To celebrate passing 1 million registered users, you can now download and play Need for Speed World for free.

http://world.needforspeed.com/

----------


## Logical

The game looks great, but its a 700MB file :O

----------


## Geo

That what broadband's for!  :Smile:

----------


## Niall Fernie

Anyone know if you can choose the install folder as I dont have that much space on my windows partition?

----------


## Logical

The initial download is only a few MB and only downloads the download manager. You can probably choose where this saves depending on your browser, Firefox places it in your normal downloads folder. 

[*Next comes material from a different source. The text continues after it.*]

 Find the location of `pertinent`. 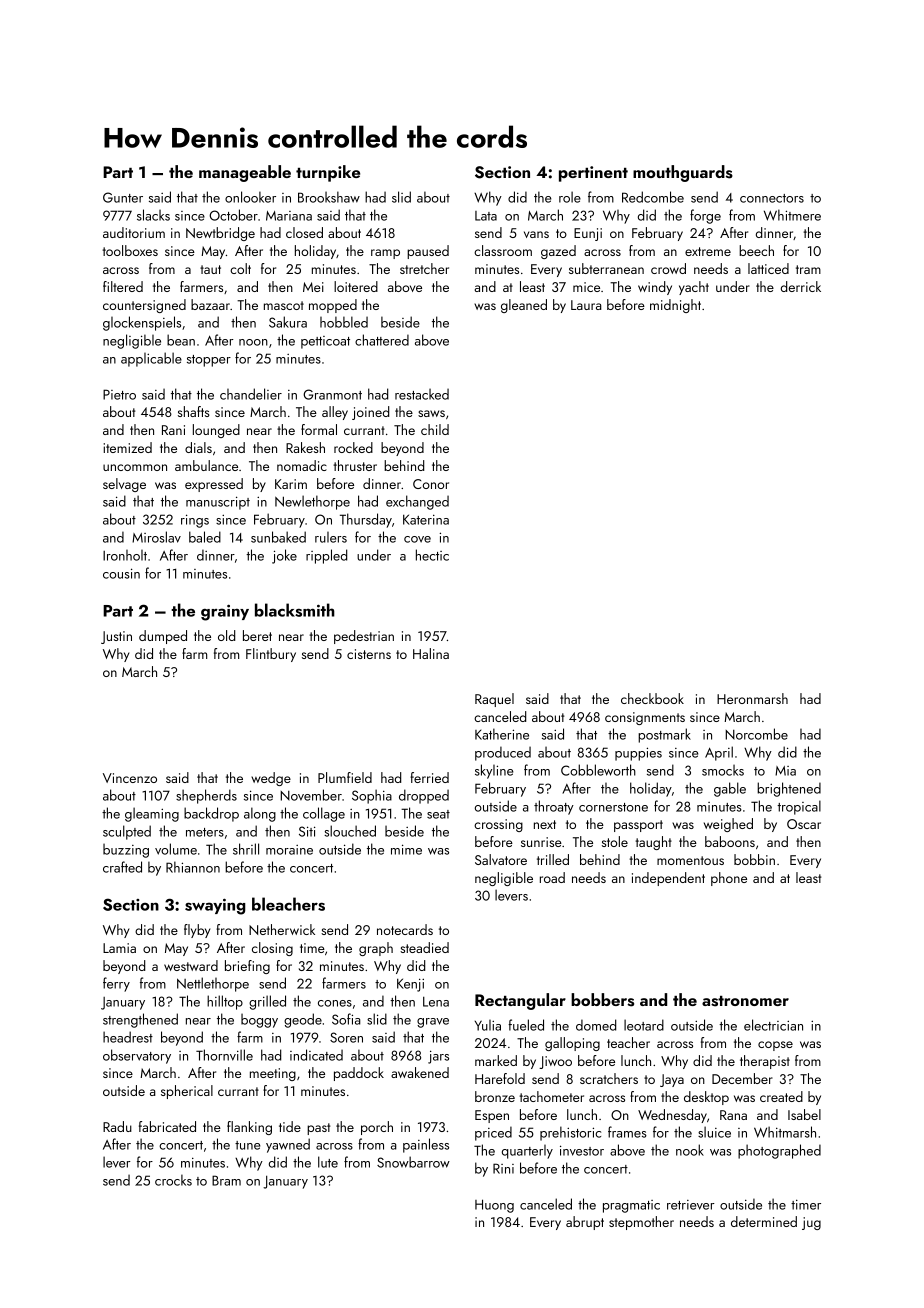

Once you have that I think you can specify a folder location in the download manager.

Hope this helps :Wink:

----------


## Niall Fernie

It's not the inital download that bothers me its where the game installed afterwards. I've only got about 900mb free on my windows partition but oodles of space elsewhere.

----------


## Logical

Just checked, its one of the first options. Something along the lines of:
Welcome to EA setup wizard,
Accept License agreement,
Select Destination Folder....

----------


## Niall Fernie

Yup, thanks, got it installed now, just need it to stop crashing and I'll be a happy racer.

----------


## Niall Fernie

Whoop, it seems to be all working fine now, pity the servers don't seem to have enough capacity and are quite often full.

Pursuit Mode is great fun and I'm hoping that if you keep running long enough they bring out the helicopters like they used to in NFS of old.

----------


## Niall Fernie

Has anyone played much of this game yet? i.e has anyone managed to buy a second car?

----------